__Written problem__. Copy these lines word for word, starting at the line containing "Close the New Project Wizard window" and ending at the line containing "click(263, 463)", with both of those lines included.

__Input records__.
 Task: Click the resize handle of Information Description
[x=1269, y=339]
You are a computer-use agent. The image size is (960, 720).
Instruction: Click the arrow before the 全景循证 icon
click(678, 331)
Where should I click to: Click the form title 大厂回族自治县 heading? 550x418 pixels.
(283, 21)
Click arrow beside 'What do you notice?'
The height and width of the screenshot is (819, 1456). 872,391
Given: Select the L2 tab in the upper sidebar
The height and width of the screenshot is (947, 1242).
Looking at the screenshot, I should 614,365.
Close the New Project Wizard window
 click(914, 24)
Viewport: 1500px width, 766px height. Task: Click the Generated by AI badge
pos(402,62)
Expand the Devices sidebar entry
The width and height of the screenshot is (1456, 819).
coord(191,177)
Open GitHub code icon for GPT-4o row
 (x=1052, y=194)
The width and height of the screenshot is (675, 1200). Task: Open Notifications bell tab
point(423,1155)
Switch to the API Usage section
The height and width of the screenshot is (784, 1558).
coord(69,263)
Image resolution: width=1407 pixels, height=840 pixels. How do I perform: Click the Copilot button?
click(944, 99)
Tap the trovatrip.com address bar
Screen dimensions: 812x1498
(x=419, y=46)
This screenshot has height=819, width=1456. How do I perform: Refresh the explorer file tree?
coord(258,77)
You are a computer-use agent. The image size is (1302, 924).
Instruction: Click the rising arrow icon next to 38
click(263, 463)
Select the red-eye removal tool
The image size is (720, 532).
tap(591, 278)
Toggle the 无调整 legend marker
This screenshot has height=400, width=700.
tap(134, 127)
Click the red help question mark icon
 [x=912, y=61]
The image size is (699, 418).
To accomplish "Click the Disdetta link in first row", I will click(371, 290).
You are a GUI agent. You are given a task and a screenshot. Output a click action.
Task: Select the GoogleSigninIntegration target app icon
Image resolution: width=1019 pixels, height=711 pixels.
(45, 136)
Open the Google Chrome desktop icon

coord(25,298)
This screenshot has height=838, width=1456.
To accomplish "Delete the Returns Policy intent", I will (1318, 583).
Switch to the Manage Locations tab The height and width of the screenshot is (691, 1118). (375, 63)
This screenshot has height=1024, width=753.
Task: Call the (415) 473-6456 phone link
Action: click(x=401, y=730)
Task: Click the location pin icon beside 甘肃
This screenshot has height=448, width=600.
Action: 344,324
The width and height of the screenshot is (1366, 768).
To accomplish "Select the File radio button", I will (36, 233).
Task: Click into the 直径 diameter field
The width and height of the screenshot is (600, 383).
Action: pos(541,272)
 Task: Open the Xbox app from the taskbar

__Output__.
Close the New Project Wizard window
 click(914, 24)
Viewport: 1500px width, 766px height. Task: Click the Generated by AI badge
pos(402,62)
Expand the Devices sidebar entry
The width and height of the screenshot is (1456, 819).
coord(191,177)
Open GitHub code icon for GPT-4o row
 (x=1052, y=194)
The width and height of the screenshot is (675, 1200). Task: Open Notifications bell tab
point(423,1155)
Switch to the API Usage section
The height and width of the screenshot is (784, 1558).
coord(69,263)
Image resolution: width=1407 pixels, height=840 pixels. How do I perform: Click the Copilot button?
click(944, 99)
Tap the trovatrip.com address bar
Screen dimensions: 812x1498
(x=419, y=46)
This screenshot has height=819, width=1456. How do I perform: Refresh the explorer file tree?
coord(258,77)
You are a computer-use agent. The image size is (1302, 924).
Instruction: Click the rising arrow icon next to 38
click(263, 463)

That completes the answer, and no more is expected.